Abbott appealed the Board decision under 35 USC 146 to the District Court for the District of Columbia. In 2008 the District Court granted Abbott's motion for summary judgment, vacated the Board's final decision and remanded to the Board for further proceedings. The District Court was obliged to review the Board's decision under the "clearly erroneous" standard, but even under this deferential standard of review the court reversed the Board, holding that the German applications inherently disclosed the later claimed protein to a degree of certainty sufficient to satisfy the written description requirement. The court rejected alleged ambiguities raised by Yeda (and accepted by the Board) with respect to the identity of the protein disclosed in the German applications.

Yeda appealed the district court decision to the Federal Circuit, but in 2009 the court dismissed the appeal, holding that they did not have jurisdiction to hear the case prior to a final decision in the interference.

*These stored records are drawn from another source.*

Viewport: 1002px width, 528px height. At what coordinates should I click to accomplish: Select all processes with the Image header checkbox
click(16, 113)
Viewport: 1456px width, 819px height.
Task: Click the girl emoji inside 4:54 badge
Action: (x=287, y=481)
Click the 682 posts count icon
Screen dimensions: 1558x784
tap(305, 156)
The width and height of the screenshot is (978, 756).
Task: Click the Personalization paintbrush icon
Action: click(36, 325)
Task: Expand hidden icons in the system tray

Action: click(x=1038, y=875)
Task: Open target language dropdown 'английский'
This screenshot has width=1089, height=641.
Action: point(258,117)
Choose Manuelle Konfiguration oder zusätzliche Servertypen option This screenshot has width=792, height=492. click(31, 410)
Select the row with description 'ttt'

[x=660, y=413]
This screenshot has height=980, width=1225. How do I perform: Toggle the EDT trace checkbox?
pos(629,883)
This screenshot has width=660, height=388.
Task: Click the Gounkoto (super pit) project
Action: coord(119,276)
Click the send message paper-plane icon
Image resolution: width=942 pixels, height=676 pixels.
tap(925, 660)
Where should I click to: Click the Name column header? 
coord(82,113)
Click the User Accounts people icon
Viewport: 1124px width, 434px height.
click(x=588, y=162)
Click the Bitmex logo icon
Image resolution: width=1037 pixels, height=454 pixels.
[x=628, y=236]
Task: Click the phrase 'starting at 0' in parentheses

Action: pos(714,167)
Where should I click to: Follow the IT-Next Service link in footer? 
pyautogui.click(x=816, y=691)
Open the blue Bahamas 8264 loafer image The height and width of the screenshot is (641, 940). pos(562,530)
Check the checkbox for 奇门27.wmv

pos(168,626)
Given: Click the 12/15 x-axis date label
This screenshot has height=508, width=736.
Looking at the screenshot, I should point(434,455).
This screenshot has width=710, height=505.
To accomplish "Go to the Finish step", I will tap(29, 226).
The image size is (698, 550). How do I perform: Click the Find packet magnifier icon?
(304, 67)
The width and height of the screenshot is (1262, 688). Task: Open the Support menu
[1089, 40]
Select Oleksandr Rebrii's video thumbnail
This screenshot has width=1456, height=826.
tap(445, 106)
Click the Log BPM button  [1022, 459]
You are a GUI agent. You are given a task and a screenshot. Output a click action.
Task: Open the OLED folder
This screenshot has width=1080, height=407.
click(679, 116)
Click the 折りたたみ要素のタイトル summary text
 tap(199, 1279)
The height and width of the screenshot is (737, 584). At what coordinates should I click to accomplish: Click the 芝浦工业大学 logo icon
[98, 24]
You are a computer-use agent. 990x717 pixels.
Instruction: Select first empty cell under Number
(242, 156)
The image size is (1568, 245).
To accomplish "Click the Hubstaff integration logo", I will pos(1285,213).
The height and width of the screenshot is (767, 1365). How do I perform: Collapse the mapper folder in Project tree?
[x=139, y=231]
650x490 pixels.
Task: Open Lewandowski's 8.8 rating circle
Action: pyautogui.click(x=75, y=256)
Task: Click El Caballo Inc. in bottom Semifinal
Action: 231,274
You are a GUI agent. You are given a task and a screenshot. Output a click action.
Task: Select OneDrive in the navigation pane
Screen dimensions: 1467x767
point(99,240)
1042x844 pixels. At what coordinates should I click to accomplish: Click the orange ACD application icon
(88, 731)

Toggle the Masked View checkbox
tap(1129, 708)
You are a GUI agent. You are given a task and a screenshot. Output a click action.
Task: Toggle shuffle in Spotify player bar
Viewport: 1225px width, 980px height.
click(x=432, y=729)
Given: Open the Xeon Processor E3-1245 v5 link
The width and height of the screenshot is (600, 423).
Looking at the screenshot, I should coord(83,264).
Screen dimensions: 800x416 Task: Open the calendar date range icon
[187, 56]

On remand, the Board granted Abbott priority benefit of the German applications, and in May 2010 awarded judgment in the interference to Abbott.

On September 9, 2010, Yeda filed its appeal under 35 USC 146, again in the District of Columbia, challenging the Board's decision. It seems likely the case will continue on for at least several more years, since the District Court's decision will begin be subject to appeal to the Federal Circuit (which should have jurisdiction to hear the case since a final decision will have been rendered in interference).

It interesting to compare this case with Goeddel v. Sugano, a September 7 Federal Circuit decision regarding a patent interference over mature human fibroblast interferon (beta interferon). At issue were claims directed to the mature form of the protein, and the DNA encoding the mature form of the protein.

The mature form of fibroblast interferon is produced by cleaving a 21 amino acid presequence from the N-terminal of precursor fibroblast interferon. Sugano attempted to claim priority to a Japanese application that disclosed the full length precursor protein, and also disclosed the N-terminal sequence of the mature protein. Based on this disclosure, clearly anyone that knows anything about molecular biology would know the sequence of the mature protein - it is simply the portion of the disclosed precursor protein sequence that begins with the N-terminal sequence of mature protein.

However, whoever drafted Sugano’s Japanese patent application (filed more than 30 years ago) apparently did not see the need to point out the obvious, and thus there is no explicit disclosure in the application specifically pointing out the sequence of the mature protein. Because the Japanese application failed to connect the dots, the Federal Circuit held that the Japanese patent application did not satisfy the requirements of section 112 first paragraph (enablement and/or written description), and as a result awarded priority to Goedell.

It seems to me a good argument could be made that the Sugano Japanese application inherently but unambiguously disclosed the sequence of the mature protein. This strict application of the written description requirement is arguably inconsistent with the relatively lenient standard applied by the District Court in reversing the first Board decision in the interference involving Abbott and Yeda.

I say arguably, because even though both interferences involve claims directed to proteins, the facts are quite distinct. In Yeda v. Abbott, the court found that the claimed protein was the same protein disclosed in the priority applications, even though the earlier disclosure provided less detail with respect to the amino acid sequence of the protein. In Goeddel v. Sugano, on the other hand, the priority document provided the full amino acid sequence of the later claimed protein, but failed to explicitly point out the distinction between the mature protein and the precursor protein from which it is derived.